● Assignment:
Retype the range from the line holding "Click into the report search field" to the last line of the listing, inclusive, exactly as it appears and with nothing else.

===============

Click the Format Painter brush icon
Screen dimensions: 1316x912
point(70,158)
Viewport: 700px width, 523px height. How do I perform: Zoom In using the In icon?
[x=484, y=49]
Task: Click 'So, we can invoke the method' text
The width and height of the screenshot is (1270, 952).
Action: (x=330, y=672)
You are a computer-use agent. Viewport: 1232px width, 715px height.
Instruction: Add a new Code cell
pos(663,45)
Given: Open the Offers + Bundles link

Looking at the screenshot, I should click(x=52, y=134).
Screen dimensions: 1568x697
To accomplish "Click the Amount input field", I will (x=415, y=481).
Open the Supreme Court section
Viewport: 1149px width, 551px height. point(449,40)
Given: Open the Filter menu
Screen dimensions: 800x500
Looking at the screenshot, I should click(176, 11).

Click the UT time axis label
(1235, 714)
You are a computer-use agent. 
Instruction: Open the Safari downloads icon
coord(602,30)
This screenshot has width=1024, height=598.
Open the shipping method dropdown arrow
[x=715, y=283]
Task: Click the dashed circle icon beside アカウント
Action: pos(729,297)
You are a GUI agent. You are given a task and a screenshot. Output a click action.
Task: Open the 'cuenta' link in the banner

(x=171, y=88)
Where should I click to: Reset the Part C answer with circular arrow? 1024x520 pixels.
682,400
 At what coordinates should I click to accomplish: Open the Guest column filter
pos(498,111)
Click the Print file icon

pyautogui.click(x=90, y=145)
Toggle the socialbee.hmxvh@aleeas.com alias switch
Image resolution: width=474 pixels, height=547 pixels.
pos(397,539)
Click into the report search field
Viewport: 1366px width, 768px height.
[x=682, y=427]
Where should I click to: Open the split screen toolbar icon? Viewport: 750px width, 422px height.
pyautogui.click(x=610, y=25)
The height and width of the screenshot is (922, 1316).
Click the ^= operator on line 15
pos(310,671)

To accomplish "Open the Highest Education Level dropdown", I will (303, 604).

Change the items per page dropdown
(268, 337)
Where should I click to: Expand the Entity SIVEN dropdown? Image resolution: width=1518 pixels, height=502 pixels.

===============

● Response box:
Click into the report search field
Viewport: 1366px width, 768px height.
[x=682, y=427]
Where should I click to: Open the split screen toolbar icon? Viewport: 750px width, 422px height.
pyautogui.click(x=610, y=25)
The height and width of the screenshot is (922, 1316).
Click the ^= operator on line 15
pos(310,671)

To accomplish "Open the Highest Education Level dropdown", I will (303, 604).

Change the items per page dropdown
(268, 337)
Where should I click to: Expand the Entity SIVEN dropdown? Image resolution: width=1518 pixels, height=502 pixels.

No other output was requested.